En transformation le crédit de communication en moyen de paiement sans l’aval de l’autorité monétaire de la Cemac qui est la Beac, cette administration a elle-même hypothèque l’implémentation de cette réforme.

Censée entrer en application le 15 octobre 2020, la collecte numérique des droits de douane et taxes sur les téléphones et terminaux importés conformément à une décision conjointe du ministère des Finances via la Direction générale des douanes (DGD) et de celui des Postes et télécommunications (Minpostel) de septembre 2020, a finalement avorté. Pire, le chef de l’Etat par l’entremise du ministre d’Etat, Secrétaire général de la Présidence de la République (Sgpr), Ferdinand Ngoh Ngoh, demande de surseoir à la mise en oeuvre de ladite collecte. « En exécution des très hautes instructions du président de la République, j’ai l’honneur de vous faire connaître qu’il demande au Premier ministre, chef du gouvernement de surseoir à la mise en oeuvre de la collecte par voie numérique des droits de douane et taxes sur les téléphones et terminaux importés », écrit-il dans une correspondance du lundi 19 octobre 2020 adressée au secrétaire des Services du Premier ministre, Pr Séraphin Magloire Fouda. A la place, le chef de l’Etat, selon le ministre d’Etat, Ferdinand Ngoh Ngoh, demande aux administrations impliquées dans ce dossier, notamment le ministère des Finances (Minfi) et celui des Postes et télécommunications (Minpostel) de « soumettre à sa haute sanction, un mécanisme plus approprié de recouvrement desdits droits et autres taxes », fait-il savoir dans la correspondance suscitée. Si on était dans le cadre parlementaire, on dirait tout simplement que le président de la République vient ainsi de demander aux administrations concernées et principalement à la douane, de revoir sa copie. En effet, certains griefs ont été relevés dans l’application de cette mesure.

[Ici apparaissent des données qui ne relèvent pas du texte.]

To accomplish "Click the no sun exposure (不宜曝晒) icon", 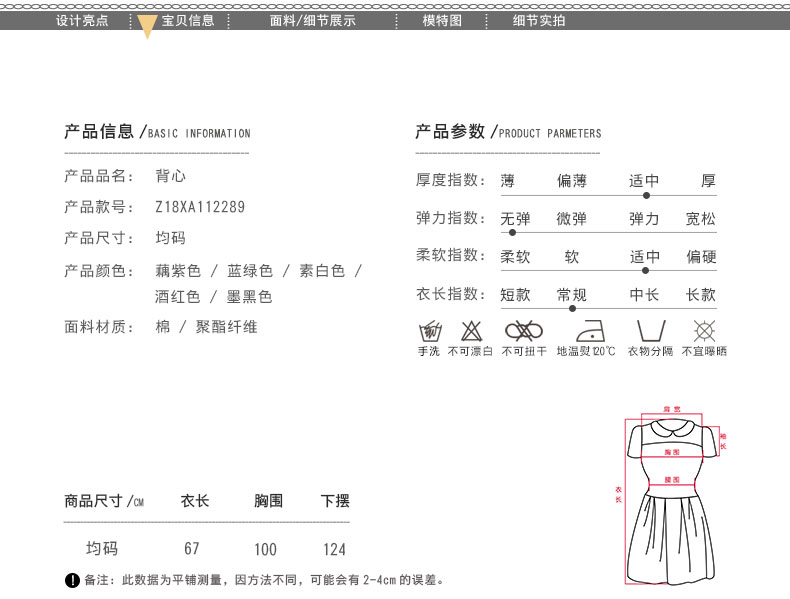I will point(704,331).
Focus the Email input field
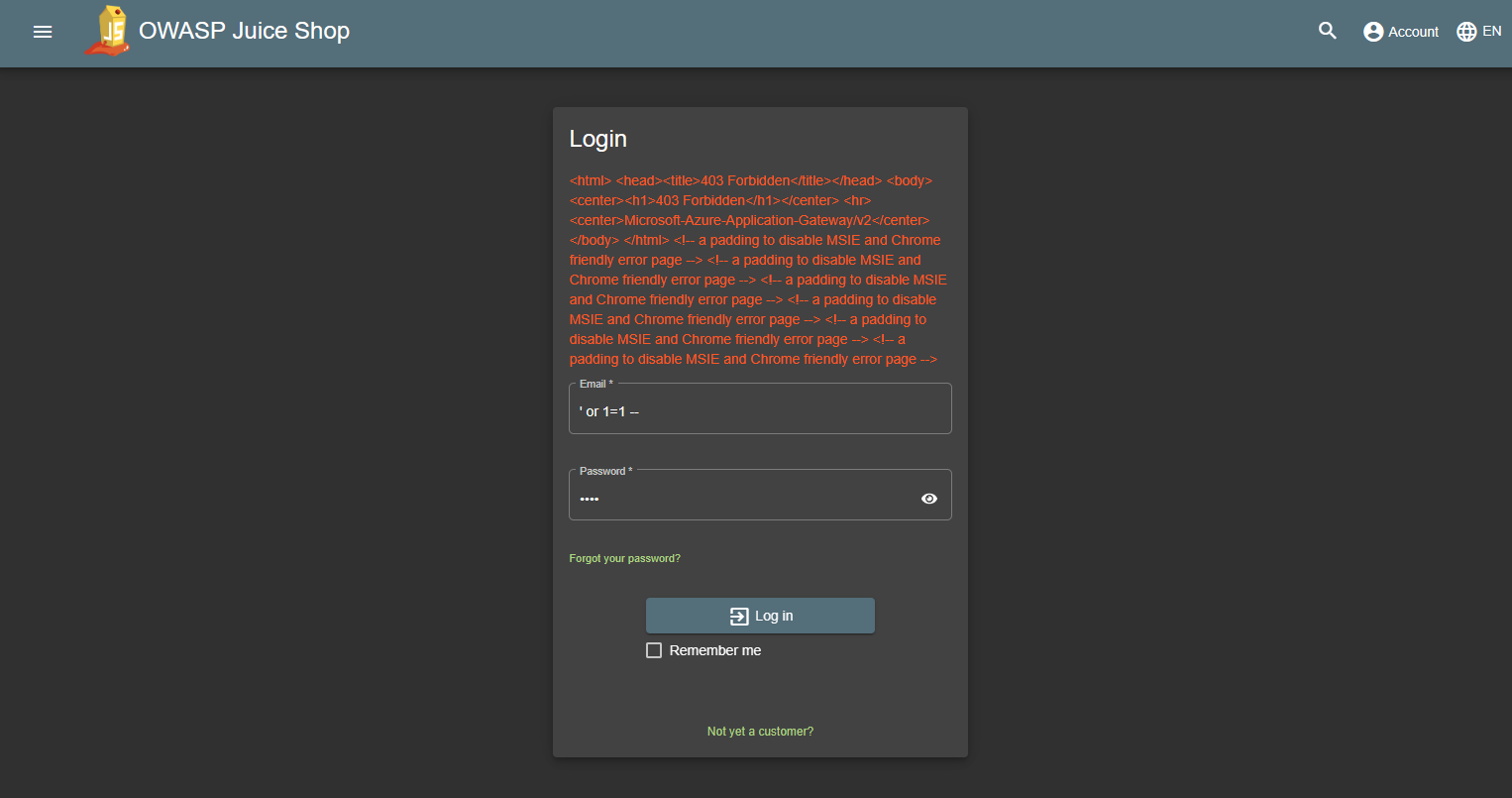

Le crédit de communication n’est pas un moyen de paiement

La loi du 11 décembre 2018 portant loi de Finances de la République du Cameroun pour l’exercice 2019, stipule en son article 7 que « les téléphones portables ainsi que les tablettes électroniques ou numériques peuvent être importés en suspension des droits et taxes de douane, à charge pour les acquéreurs de procéder au paiement desdits droits via un prélèvement effectué notamment lors des émissions téléphoniques. Ces droits et taxes sont prélevés et reversés au plus tard le 15 de chaque mois au service des douanes compétent par toutes les sociétés de téléphonie. Ces sociétés sont tenues, en collaboration avec les services de l’Etat compétents ou leurs mandataires, de configurer leurs systèmes de manière à éviter toute connexion à leurs réseaux respectifs par les téléphones et tablettes non dédouanés ». En français facile, en émettant un appel, l’usager détenteur d’un téléphone portable non dédouané court le risque de voir son crédit de communication prélevé. Ce qui veut dire en clair que le crédit de communication devient de facto, un moyen de paiement.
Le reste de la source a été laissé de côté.